To solve the problem, you must change the parameterization of RandomForestClassifier object so that the learning algorithm would limit the complexity of tree objects:

For example:

clf = RandomForestClassifier(n_estimators = 100, max_depth = 10, min_samples_split = 100, min_samples_leaf = 5)

I would advise you to increase the number of estimators (ie. set the n_estimators parameter to much greater value than 10), and focus on configuring the size of individual estimator trees.

It's not PMML problem per se. For example, if you simply serialized your RF models in Python's native pickle data format, then you'd see exactly the same happening - a small dataset would give you a small pickle file, whereas a large dataset would give you a much bigger pickle file.

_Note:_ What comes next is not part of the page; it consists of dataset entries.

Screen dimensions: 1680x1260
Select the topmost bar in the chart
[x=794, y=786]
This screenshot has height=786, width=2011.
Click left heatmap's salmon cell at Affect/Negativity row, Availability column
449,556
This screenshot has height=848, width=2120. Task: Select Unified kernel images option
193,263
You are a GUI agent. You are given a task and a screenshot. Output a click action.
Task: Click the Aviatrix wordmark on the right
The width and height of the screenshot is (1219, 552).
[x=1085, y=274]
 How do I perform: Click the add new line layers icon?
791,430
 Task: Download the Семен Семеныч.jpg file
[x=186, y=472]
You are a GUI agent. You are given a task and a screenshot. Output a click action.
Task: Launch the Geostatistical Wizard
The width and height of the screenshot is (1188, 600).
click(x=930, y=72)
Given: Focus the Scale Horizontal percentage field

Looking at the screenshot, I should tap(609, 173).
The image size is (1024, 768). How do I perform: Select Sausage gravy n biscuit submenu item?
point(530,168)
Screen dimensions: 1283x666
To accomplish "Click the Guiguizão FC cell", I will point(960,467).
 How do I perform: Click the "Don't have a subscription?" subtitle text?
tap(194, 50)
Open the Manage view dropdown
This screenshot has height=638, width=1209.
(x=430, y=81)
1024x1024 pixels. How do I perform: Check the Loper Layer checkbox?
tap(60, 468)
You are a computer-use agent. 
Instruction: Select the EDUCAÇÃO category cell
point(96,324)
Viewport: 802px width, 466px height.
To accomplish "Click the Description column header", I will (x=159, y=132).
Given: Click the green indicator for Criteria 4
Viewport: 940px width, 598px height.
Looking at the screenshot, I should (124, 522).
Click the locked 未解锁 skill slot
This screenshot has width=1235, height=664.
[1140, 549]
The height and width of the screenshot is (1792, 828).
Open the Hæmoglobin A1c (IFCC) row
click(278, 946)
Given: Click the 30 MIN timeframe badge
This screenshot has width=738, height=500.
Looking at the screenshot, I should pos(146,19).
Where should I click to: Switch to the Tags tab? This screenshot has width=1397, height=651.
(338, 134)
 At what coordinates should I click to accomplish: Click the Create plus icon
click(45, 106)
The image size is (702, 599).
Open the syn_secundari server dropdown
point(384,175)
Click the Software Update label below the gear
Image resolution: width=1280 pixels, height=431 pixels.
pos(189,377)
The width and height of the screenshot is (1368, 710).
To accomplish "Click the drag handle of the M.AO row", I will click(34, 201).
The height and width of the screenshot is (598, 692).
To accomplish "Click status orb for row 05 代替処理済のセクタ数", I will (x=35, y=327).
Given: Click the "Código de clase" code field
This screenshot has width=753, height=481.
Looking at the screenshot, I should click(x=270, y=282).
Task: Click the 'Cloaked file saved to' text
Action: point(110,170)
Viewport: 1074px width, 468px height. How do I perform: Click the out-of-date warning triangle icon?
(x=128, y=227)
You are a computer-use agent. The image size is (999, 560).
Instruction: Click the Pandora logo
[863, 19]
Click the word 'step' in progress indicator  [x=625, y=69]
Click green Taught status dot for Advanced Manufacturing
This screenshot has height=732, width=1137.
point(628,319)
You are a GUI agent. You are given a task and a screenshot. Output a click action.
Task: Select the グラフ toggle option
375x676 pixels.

raosudhir commented 6 years ago

Hello! I am running into the same issue, if I can call it that.....too large a PMML file! Here is my code with pipeline, and classifier params:

rfcf_pipeline = PMMLPipeline([("classifier", rfcf)])
rfcf_pipeline.fit(x_train, y_train)
rfcf.compact = True;
sklearn2pmml(rfcf_pipeline, "pmml/RandomForestClassifierPipeline.pmml")

#

RandomForestClassifier(bootstrap=True, class_weight=None, criterion='gini',
            max_depth=None, max_features='auto', max_leaf_nodes=None,
            min_impurity_decrease=0.0, min_impurity_split=None,
            min_samples_leaf=1, min_samples_split=2,
            min_weight_fraction_leaf=0.0, n_estimators=100, n_jobs=-1,
            oob_score=True, random_state=None, verbose=0, warm_start=False))

My training dataset has 557K records and the generated PMML file is 2.7G in size. I currently have 20 features and haven't finalized them yet. Likely I'll remove some but add other ones.

I think that the basic issue causing the PMML file size to bloat would be the depth of my trees.

The predicted results are good and wouldn't want to have to lower the quality of the results (who would? :~))

Any recommendations on the parameters to tinker with? I was hoping setting "classifier.compact = True" will help reduce the size of the generated PMML file, but it didn't.

vruusmann commented 6 years ago

rfcf.compact = True;

That's an outdated "option configuration" syntax. You should be using PMMLPipeline.configure(**pmml_options) now.

The compact = True option, when actually applied, should decrease the size of the PMML file around 50%. Export the same pipeline first with compact = False and then with compact = True.

Also, please note the this 2.7 GB PMML file probably contains 2 GB of "XML markup" and 0.7 GB of whitespace (in the form of tab characters). You may safely strip the latter.

Anyway, the size of the PMML file in local filesystem is quite irrelevant. What really needs to be optimized is RAM consumption when it is parsed/deployed in the production system.